■ Exercise brief: Could you print the full listing again, exactly as written?
=-=-=-=-=
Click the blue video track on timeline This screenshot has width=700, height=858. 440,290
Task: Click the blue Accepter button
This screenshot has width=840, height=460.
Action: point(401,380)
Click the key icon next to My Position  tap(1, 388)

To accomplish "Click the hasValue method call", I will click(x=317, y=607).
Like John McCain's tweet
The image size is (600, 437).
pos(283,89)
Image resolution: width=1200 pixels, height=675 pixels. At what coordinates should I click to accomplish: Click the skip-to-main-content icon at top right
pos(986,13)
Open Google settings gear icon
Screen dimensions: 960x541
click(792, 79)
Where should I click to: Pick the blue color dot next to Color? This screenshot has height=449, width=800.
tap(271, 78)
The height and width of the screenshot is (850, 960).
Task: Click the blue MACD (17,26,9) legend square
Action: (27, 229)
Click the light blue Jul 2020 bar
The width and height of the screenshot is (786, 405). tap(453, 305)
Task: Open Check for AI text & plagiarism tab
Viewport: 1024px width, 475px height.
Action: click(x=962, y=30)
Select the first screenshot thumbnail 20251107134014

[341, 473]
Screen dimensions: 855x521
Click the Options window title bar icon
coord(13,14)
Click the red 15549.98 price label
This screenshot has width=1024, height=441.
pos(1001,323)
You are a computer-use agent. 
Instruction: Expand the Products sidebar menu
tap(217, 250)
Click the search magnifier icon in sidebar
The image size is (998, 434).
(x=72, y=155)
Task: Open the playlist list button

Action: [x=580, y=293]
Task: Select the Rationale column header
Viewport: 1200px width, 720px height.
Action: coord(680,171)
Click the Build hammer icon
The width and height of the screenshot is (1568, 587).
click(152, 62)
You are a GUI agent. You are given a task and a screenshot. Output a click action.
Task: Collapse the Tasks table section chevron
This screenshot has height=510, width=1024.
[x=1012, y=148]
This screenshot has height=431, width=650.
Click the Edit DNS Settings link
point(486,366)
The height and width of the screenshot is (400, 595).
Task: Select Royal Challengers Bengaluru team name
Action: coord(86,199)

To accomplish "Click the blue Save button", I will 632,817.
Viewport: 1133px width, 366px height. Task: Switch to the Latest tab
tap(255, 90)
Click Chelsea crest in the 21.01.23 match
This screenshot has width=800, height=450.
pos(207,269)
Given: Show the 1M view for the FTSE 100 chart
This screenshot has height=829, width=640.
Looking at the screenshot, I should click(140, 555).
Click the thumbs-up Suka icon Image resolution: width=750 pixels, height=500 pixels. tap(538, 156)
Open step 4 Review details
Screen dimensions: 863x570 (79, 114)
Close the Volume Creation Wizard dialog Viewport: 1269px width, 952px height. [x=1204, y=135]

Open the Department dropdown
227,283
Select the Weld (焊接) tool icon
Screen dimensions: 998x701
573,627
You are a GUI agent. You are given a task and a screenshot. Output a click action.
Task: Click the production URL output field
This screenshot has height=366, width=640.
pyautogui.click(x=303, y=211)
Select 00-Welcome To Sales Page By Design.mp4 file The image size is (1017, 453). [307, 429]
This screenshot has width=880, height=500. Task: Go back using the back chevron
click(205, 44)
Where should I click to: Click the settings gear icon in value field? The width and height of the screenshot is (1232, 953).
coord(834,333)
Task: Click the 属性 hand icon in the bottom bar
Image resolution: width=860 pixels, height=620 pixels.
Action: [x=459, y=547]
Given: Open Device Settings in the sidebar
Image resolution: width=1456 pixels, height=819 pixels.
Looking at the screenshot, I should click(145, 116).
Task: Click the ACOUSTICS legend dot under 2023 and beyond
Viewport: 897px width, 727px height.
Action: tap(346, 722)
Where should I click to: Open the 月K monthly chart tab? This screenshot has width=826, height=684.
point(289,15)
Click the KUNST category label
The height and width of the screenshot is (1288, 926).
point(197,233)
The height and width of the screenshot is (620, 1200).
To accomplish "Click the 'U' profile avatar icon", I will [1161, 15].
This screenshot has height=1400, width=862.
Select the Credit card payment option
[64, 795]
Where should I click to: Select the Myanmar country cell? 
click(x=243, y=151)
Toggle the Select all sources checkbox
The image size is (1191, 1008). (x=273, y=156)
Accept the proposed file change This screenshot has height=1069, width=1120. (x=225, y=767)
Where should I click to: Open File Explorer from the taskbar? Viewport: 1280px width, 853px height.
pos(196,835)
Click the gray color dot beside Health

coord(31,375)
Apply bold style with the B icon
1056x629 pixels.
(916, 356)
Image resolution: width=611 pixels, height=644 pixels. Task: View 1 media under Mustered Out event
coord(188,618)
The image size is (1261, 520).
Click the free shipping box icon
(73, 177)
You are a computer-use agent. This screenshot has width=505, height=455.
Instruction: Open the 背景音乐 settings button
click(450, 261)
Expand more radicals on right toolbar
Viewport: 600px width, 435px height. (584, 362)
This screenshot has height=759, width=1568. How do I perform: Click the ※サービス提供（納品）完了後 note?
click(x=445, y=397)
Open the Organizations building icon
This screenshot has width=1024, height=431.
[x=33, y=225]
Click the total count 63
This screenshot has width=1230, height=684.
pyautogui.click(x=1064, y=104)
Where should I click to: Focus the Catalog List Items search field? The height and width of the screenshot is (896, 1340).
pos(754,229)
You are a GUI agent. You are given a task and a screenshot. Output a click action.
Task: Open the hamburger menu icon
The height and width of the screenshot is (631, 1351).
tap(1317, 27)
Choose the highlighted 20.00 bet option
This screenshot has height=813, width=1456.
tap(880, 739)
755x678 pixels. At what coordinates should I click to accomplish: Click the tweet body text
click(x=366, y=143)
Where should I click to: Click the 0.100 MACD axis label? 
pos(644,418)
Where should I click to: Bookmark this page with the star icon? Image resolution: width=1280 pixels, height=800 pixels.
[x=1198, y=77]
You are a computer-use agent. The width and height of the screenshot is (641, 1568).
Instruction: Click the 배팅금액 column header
=-=-=-=-=
■ Output below:
Click the blue video track on timeline This screenshot has width=700, height=858. 440,290
Task: Click the blue Accepter button
This screenshot has width=840, height=460.
Action: point(401,380)
Click the key icon next to My Position  tap(1, 388)

To accomplish "Click the hasValue method call", I will click(x=317, y=607).
Like John McCain's tweet
The image size is (600, 437).
pos(283,89)
Image resolution: width=1200 pixels, height=675 pixels. At what coordinates should I click to accomplish: Click the skip-to-main-content icon at top right
pos(986,13)
Open Google settings gear icon
Screen dimensions: 960x541
click(792, 79)
Where should I click to: Pick the blue color dot next to Color? This screenshot has height=449, width=800.
tap(271, 78)
The height and width of the screenshot is (850, 960).
Task: Click the blue MACD (17,26,9) legend square
Action: (27, 229)
Click the light blue Jul 2020 bar
The width and height of the screenshot is (786, 405). tap(453, 305)
Task: Open Check for AI text & plagiarism tab
Viewport: 1024px width, 475px height.
Action: click(x=962, y=30)
Select the first screenshot thumbnail 20251107134014

[341, 473]
Screen dimensions: 855x521
Click the Options window title bar icon
coord(13,14)
Click the red 15549.98 price label
This screenshot has width=1024, height=441.
pos(1001,323)
You are a computer-use agent. 
Instruction: Expand the Products sidebar menu
tap(217, 250)
Click the search magnifier icon in sidebar
The image size is (998, 434).
(x=72, y=155)
Task: Open the playlist list button

Action: [x=580, y=293]
Task: Select the Rationale column header
Viewport: 1200px width, 720px height.
Action: coord(680,171)
Click the Build hammer icon
The width and height of the screenshot is (1568, 587).
click(152, 62)
You are a GUI agent. You are given a task and a screenshot. Output a click action.
Task: Collapse the Tasks table section chevron
This screenshot has height=510, width=1024.
[x=1012, y=148]
This screenshot has height=431, width=650.
Click the Edit DNS Settings link
point(486,366)
The height and width of the screenshot is (400, 595).
Task: Select Royal Challengers Bengaluru team name
Action: coord(86,199)

To accomplish "Click the blue Save button", I will 632,817.
Viewport: 1133px width, 366px height. Task: Switch to the Latest tab
tap(255, 90)
Click Chelsea crest in the 21.01.23 match
This screenshot has width=800, height=450.
pos(207,269)
Given: Show the 1M view for the FTSE 100 chart
This screenshot has height=829, width=640.
Looking at the screenshot, I should click(140, 555).
Click the thumbs-up Suka icon Image resolution: width=750 pixels, height=500 pixels. tap(538, 156)
Open step 4 Review details
Screen dimensions: 863x570 (79, 114)
Close the Volume Creation Wizard dialog Viewport: 1269px width, 952px height. [x=1204, y=135]

Open the Department dropdown
227,283
Select the Weld (焊接) tool icon
Screen dimensions: 998x701
573,627
You are a GUI agent. You are given a task and a screenshot. Output a click action.
Task: Click the production URL output field
This screenshot has height=366, width=640.
pyautogui.click(x=303, y=211)
Select 00-Welcome To Sales Page By Design.mp4 file The image size is (1017, 453). [307, 429]
This screenshot has width=880, height=500. Task: Go back using the back chevron
click(205, 44)
Where should I click to: Click the settings gear icon in value field? The width and height of the screenshot is (1232, 953).
coord(834,333)
Task: Click the 属性 hand icon in the bottom bar
Image resolution: width=860 pixels, height=620 pixels.
Action: [x=459, y=547]
Given: Open Device Settings in the sidebar
Image resolution: width=1456 pixels, height=819 pixels.
Looking at the screenshot, I should click(145, 116).
Task: Click the ACOUSTICS legend dot under 2023 and beyond
Viewport: 897px width, 727px height.
Action: tap(346, 722)
Where should I click to: Open the 月K monthly chart tab? This screenshot has width=826, height=684.
point(289,15)
Click the KUNST category label
The height and width of the screenshot is (1288, 926).
point(197,233)
The height and width of the screenshot is (620, 1200).
To accomplish "Click the 'U' profile avatar icon", I will [1161, 15].
This screenshot has height=1400, width=862.
Select the Credit card payment option
[64, 795]
Where should I click to: Select the Myanmar country cell? 
click(x=243, y=151)
Toggle the Select all sources checkbox
The image size is (1191, 1008). (x=273, y=156)
Accept the proposed file change This screenshot has height=1069, width=1120. (x=225, y=767)
Where should I click to: Open File Explorer from the taskbar? Viewport: 1280px width, 853px height.
pos(196,835)
Click the gray color dot beside Health

coord(31,375)
Apply bold style with the B icon
1056x629 pixels.
(916, 356)
Image resolution: width=611 pixels, height=644 pixels. Task: View 1 media under Mustered Out event
coord(188,618)
The image size is (1261, 520).
Click the free shipping box icon
(73, 177)
You are a computer-use agent. This screenshot has width=505, height=455.
Instruction: Open the 背景音乐 settings button
click(450, 261)
Expand more radicals on right toolbar
Viewport: 600px width, 435px height. (584, 362)
This screenshot has height=759, width=1568. How do I perform: Click the ※サービス提供（納品）完了後 note?
click(x=445, y=397)
Open the Organizations building icon
This screenshot has width=1024, height=431.
[x=33, y=225]
Click the total count 63
This screenshot has width=1230, height=684.
pyautogui.click(x=1064, y=104)
Where should I click to: Focus the Catalog List Items search field? The height and width of the screenshot is (896, 1340).
pos(754,229)
You are a GUI agent. You are given a task and a screenshot. Output a click action.
Task: Open the hamburger menu icon
The height and width of the screenshot is (631, 1351).
tap(1317, 27)
Choose the highlighted 20.00 bet option
This screenshot has height=813, width=1456.
tap(880, 739)
755x678 pixels. At what coordinates should I click to accomplish: Click the tweet body text
click(x=366, y=143)
Where should I click to: Click the 0.100 MACD axis label? 
pos(644,418)
Where should I click to: Bookmark this page with the star icon? Image resolution: width=1280 pixels, height=800 pixels.
[x=1198, y=77]
You are a computer-use agent. The width and height of the screenshot is (641, 1568).
Instruction: Click the 배팅금액 column header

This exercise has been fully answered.